▶ Instructions to follow
Produce exactly the lines from the one holding "[Non] (743, 1230)" through the last line of the data below, with every picture left out.

--- Records to process Enclosed Below ---

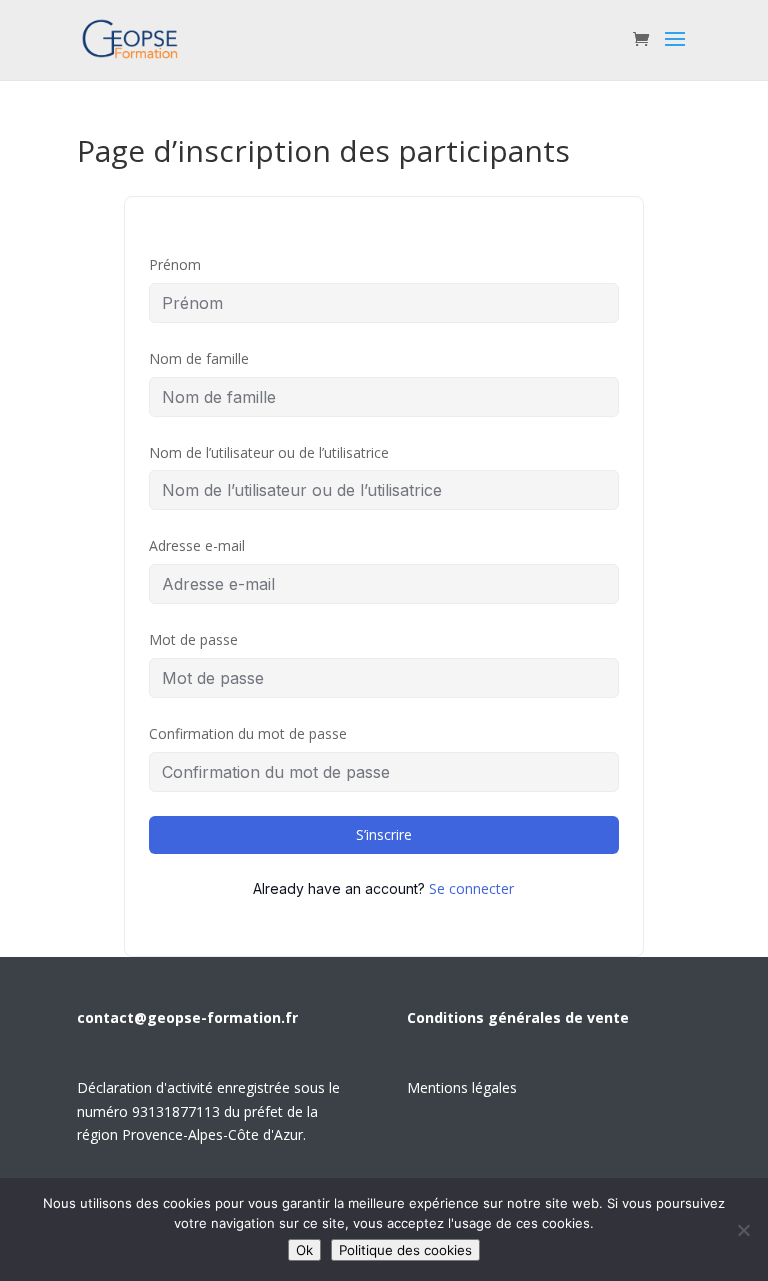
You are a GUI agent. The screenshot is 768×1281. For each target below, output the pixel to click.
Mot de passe (193, 639)
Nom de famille (199, 358)
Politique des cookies (405, 1250)
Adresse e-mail (197, 545)
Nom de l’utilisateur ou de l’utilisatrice (269, 452)
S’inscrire (384, 834)
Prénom (175, 264)
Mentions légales (462, 1087)
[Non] (743, 1230)
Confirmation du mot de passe (248, 733)
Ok (304, 1250)
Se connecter (471, 888)
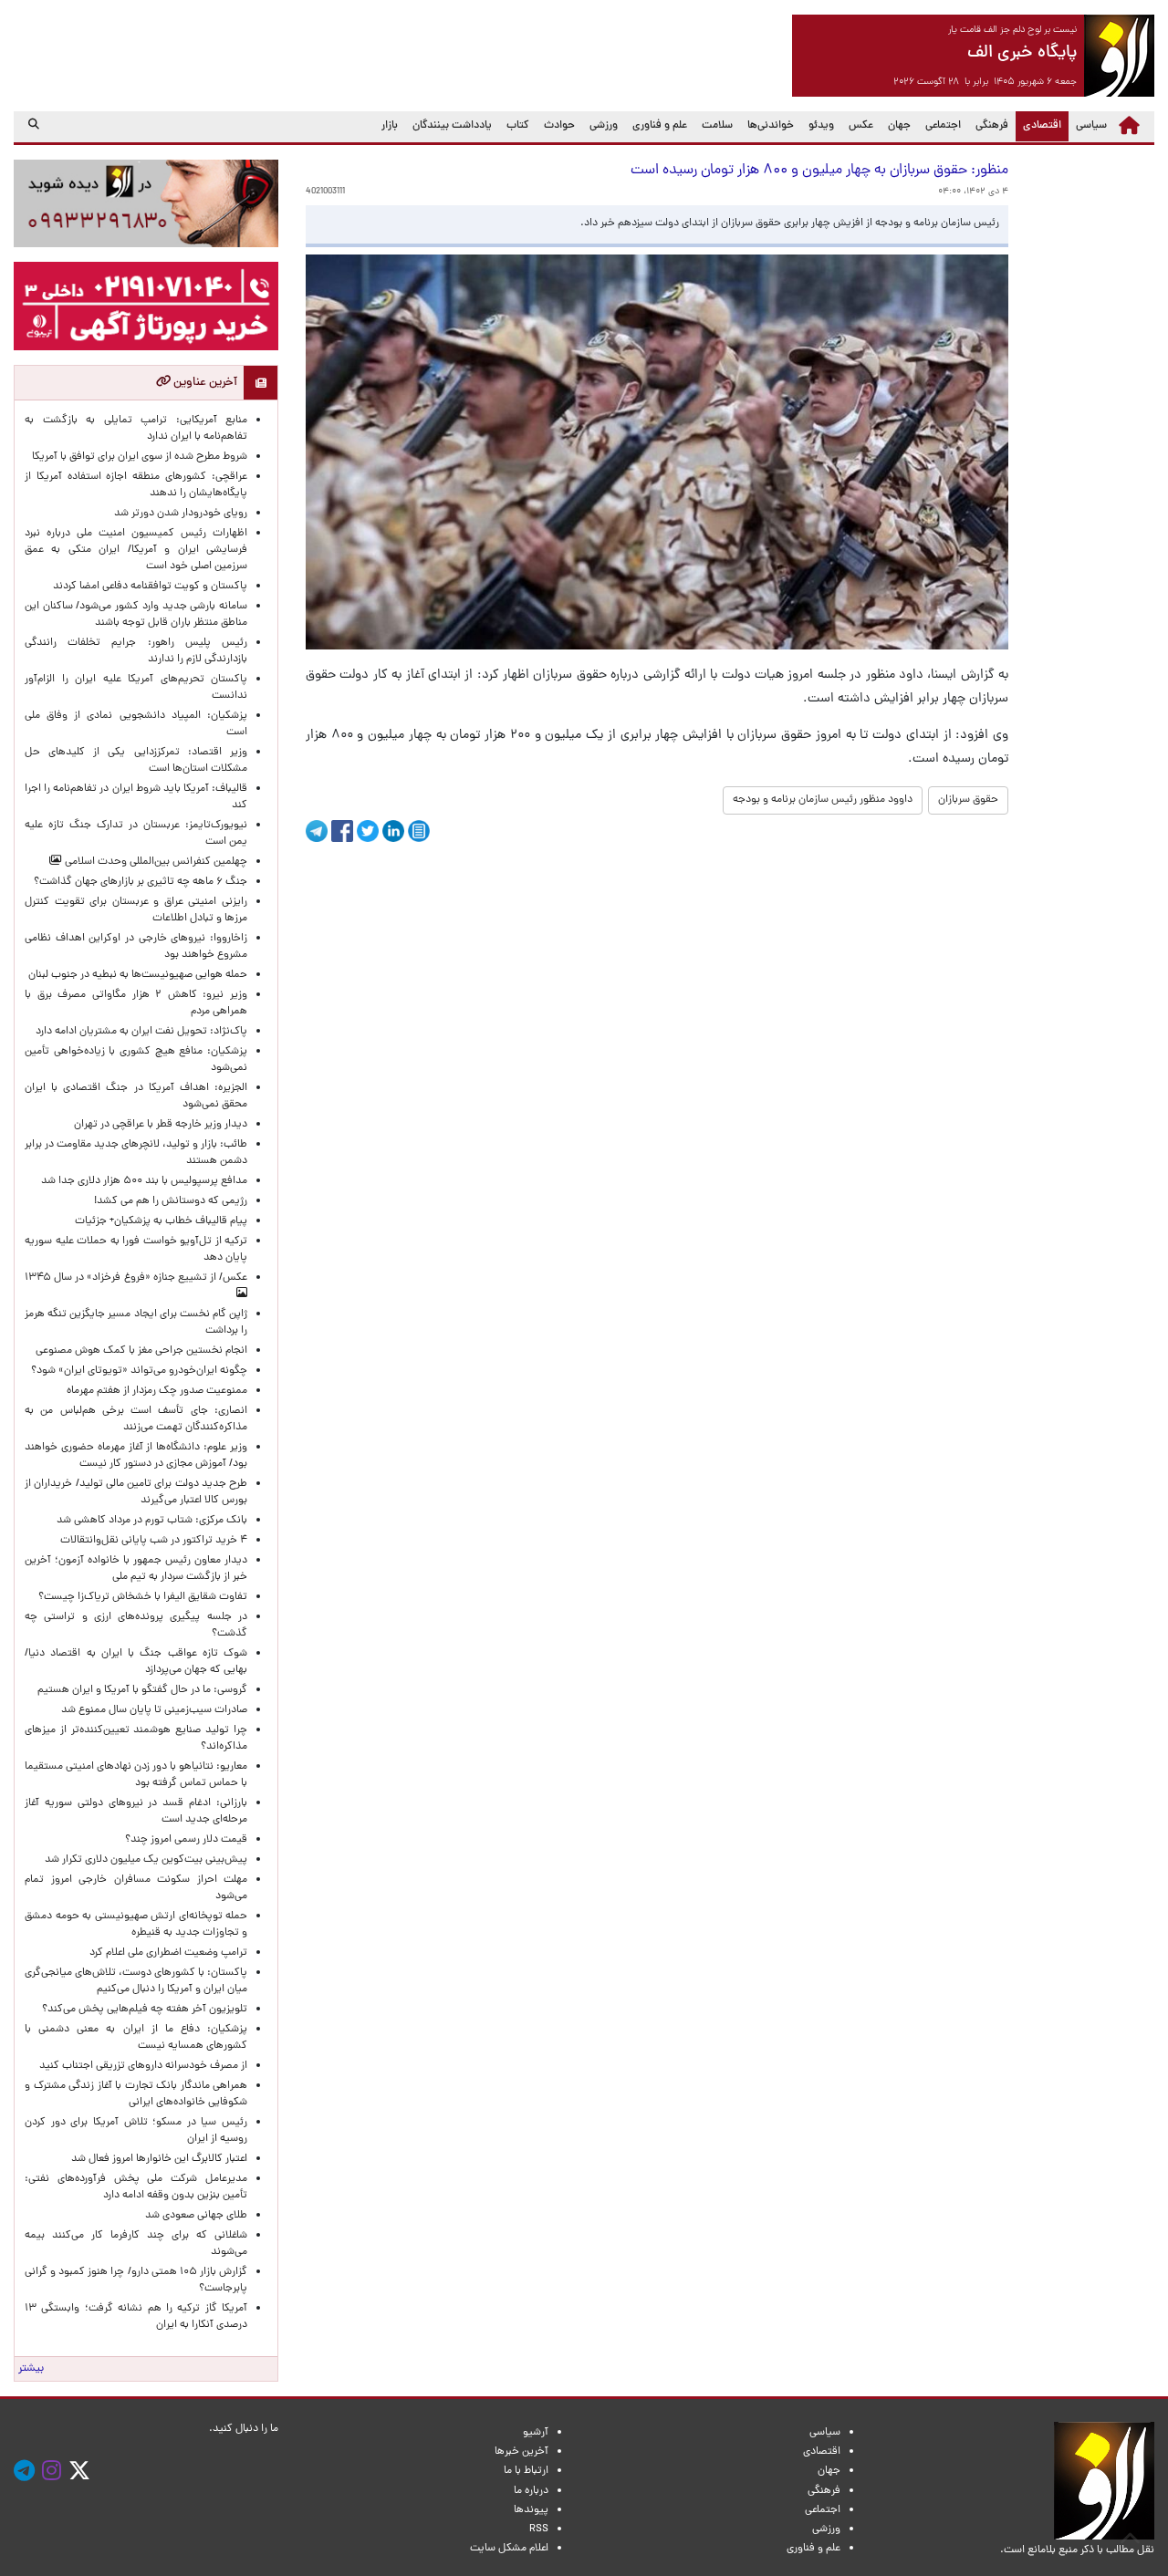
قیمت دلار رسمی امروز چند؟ (183, 1840)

--- End of Enclosed Records to process ---

▶ Answer to this task
[Non] (743, 1230)
Confirmation du mot de passe (248, 733)
Ok (304, 1250)
Se connecter (471, 888)
قیمت دلار رسمی امروز چند؟ (183, 1840)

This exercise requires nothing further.